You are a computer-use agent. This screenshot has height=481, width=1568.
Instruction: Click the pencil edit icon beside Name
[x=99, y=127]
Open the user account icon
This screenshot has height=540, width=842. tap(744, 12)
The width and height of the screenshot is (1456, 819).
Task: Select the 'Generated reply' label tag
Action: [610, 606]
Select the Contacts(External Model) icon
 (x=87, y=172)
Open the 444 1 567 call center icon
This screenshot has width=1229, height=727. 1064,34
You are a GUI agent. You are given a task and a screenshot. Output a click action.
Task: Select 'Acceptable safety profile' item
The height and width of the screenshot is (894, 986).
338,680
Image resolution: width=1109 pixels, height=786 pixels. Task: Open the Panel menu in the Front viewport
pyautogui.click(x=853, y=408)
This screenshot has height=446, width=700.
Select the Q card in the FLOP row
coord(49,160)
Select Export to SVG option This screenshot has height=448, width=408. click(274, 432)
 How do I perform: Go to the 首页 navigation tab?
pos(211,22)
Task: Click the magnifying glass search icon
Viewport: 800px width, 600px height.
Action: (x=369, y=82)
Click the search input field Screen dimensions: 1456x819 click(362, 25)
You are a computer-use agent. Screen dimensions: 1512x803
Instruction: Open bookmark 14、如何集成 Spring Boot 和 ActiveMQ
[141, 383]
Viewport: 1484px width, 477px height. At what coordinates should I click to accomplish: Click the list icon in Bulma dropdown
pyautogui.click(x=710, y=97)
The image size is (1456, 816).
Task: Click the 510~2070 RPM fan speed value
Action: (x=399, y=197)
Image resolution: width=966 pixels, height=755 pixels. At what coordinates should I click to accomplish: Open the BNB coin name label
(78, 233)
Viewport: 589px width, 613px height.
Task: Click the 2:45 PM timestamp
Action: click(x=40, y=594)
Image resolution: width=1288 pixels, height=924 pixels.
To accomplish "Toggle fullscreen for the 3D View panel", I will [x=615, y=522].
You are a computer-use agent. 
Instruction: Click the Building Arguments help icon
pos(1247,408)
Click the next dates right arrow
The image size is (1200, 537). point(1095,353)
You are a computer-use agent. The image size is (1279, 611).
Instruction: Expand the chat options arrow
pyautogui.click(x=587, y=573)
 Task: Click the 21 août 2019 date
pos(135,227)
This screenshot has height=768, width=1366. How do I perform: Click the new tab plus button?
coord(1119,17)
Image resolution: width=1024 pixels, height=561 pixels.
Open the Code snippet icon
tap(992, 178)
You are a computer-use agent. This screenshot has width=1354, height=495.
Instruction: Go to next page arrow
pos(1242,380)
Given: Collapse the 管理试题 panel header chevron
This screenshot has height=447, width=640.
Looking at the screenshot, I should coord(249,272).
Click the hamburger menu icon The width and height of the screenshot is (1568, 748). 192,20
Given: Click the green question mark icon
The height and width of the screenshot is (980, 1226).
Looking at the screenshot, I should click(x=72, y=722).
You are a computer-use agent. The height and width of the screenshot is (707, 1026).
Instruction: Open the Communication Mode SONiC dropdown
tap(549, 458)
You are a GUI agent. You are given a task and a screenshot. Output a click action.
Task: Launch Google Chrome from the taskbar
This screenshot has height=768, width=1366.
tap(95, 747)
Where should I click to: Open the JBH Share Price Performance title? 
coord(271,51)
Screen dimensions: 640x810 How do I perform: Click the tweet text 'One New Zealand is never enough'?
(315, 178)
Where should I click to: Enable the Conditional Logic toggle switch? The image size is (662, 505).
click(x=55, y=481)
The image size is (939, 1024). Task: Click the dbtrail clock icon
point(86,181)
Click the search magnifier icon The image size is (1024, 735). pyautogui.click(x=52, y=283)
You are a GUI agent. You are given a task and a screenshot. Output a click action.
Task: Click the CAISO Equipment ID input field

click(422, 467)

++++++

**WHAT YOU SHOULD DO:** Copy every record above verbatim and in full.

**WRITTEN ANSWER:**
You are a computer-use agent. This screenshot has height=481, width=1568.
Instruction: Click the pencil edit icon beside Name
[x=99, y=127]
Open the user account icon
This screenshot has height=540, width=842. tap(744, 12)
The width and height of the screenshot is (1456, 819).
Task: Select the 'Generated reply' label tag
Action: [610, 606]
Select the Contacts(External Model) icon
 (x=87, y=172)
Open the 444 1 567 call center icon
This screenshot has width=1229, height=727. 1064,34
You are a GUI agent. You are given a task and a screenshot. Output a click action.
Task: Select 'Acceptable safety profile' item
The height and width of the screenshot is (894, 986).
338,680
Image resolution: width=1109 pixels, height=786 pixels. Task: Open the Panel menu in the Front viewport
pyautogui.click(x=853, y=408)
This screenshot has height=446, width=700.
Select the Q card in the FLOP row
coord(49,160)
Select Export to SVG option This screenshot has height=448, width=408. click(274, 432)
 How do I perform: Go to the 首页 navigation tab?
pos(211,22)
Task: Click the magnifying glass search icon
Viewport: 800px width, 600px height.
Action: (x=369, y=82)
Click the search input field Screen dimensions: 1456x819 click(362, 25)
You are a computer-use agent. Screen dimensions: 1512x803
Instruction: Open bookmark 14、如何集成 Spring Boot 和 ActiveMQ
[141, 383]
Viewport: 1484px width, 477px height. At what coordinates should I click to accomplish: Click the list icon in Bulma dropdown
pyautogui.click(x=710, y=97)
The image size is (1456, 816).
Task: Click the 510~2070 RPM fan speed value
Action: (x=399, y=197)
Image resolution: width=966 pixels, height=755 pixels. At what coordinates should I click to accomplish: Open the BNB coin name label
(78, 233)
Viewport: 589px width, 613px height.
Task: Click the 2:45 PM timestamp
Action: click(x=40, y=594)
Image resolution: width=1288 pixels, height=924 pixels.
To accomplish "Toggle fullscreen for the 3D View panel", I will [x=615, y=522].
You are a computer-use agent. 
Instruction: Click the Building Arguments help icon
pos(1247,408)
Click the next dates right arrow
The image size is (1200, 537). point(1095,353)
You are a computer-use agent. The image size is (1279, 611).
Instruction: Expand the chat options arrow
pyautogui.click(x=587, y=573)
 Task: Click the 21 août 2019 date
pos(135,227)
This screenshot has height=768, width=1366. How do I perform: Click the new tab plus button?
coord(1119,17)
Image resolution: width=1024 pixels, height=561 pixels.
Open the Code snippet icon
tap(992, 178)
You are a computer-use agent. This screenshot has width=1354, height=495.
Instruction: Go to next page arrow
pos(1242,380)
Given: Collapse the 管理试题 panel header chevron
This screenshot has height=447, width=640.
Looking at the screenshot, I should coord(249,272).
Click the hamburger menu icon The width and height of the screenshot is (1568, 748). 192,20
Given: Click the green question mark icon
The height and width of the screenshot is (980, 1226).
Looking at the screenshot, I should click(x=72, y=722).
You are a computer-use agent. The height and width of the screenshot is (707, 1026).
Instruction: Open the Communication Mode SONiC dropdown
tap(549, 458)
You are a GUI agent. You are given a task and a screenshot. Output a click action.
Task: Launch Google Chrome from the taskbar
This screenshot has height=768, width=1366.
tap(95, 747)
Where should I click to: Open the JBH Share Price Performance title? 
coord(271,51)
Screen dimensions: 640x810 How do I perform: Click the tweet text 'One New Zealand is never enough'?
(315, 178)
Where should I click to: Enable the Conditional Logic toggle switch? The image size is (662, 505).
click(x=55, y=481)
The image size is (939, 1024). Task: Click the dbtrail clock icon
point(86,181)
Click the search magnifier icon The image size is (1024, 735). pyautogui.click(x=52, y=283)
You are a GUI agent. You are given a task and a screenshot. Output a click action.
Task: Click the CAISO Equipment ID input field

click(422, 467)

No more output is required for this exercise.